Goal of the exercise: Reproduce the following data line for line, unchanged, and leave out the pictures.

Item position entries
## Start
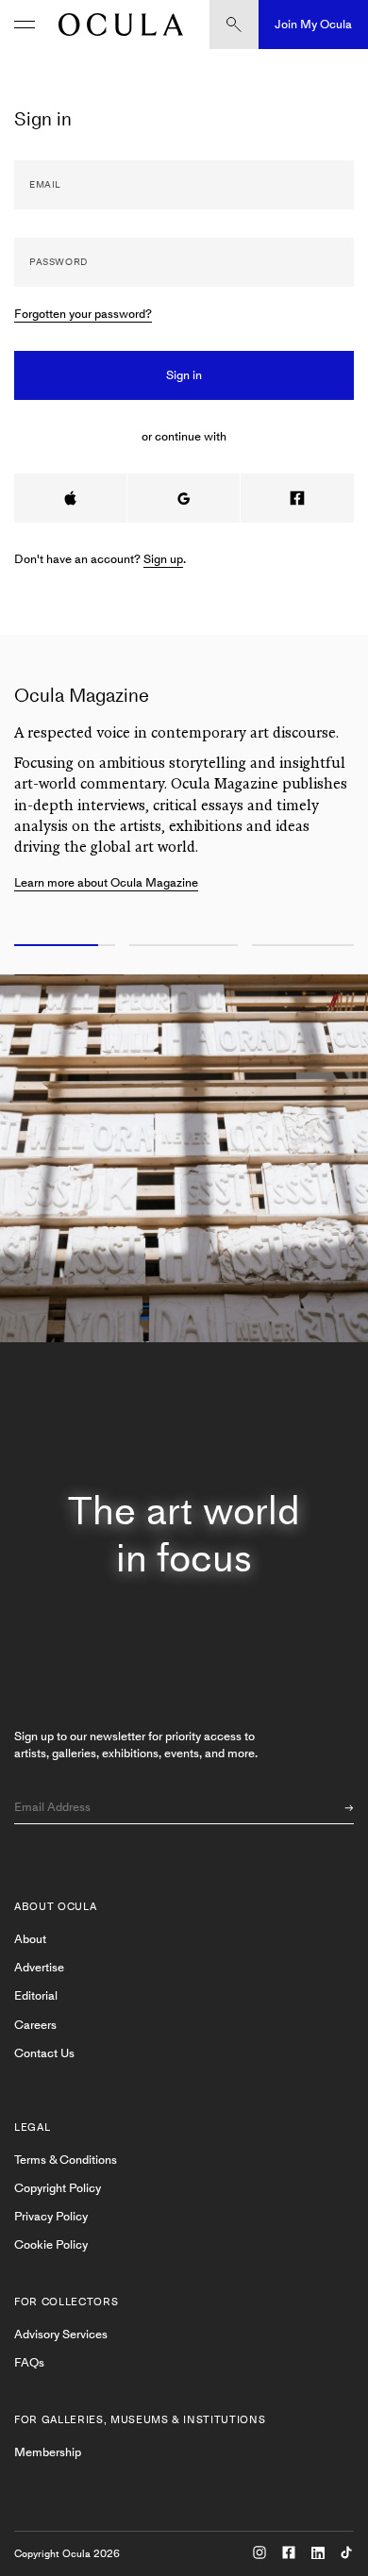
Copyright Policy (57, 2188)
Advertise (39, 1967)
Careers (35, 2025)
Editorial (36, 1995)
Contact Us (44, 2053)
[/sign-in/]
## End
Finished task:
Copyright Policy (57, 2188)
Advertise (39, 1967)
Careers (35, 2025)
Editorial (36, 1995)
Contact Us (44, 2053)
[/sign-in/]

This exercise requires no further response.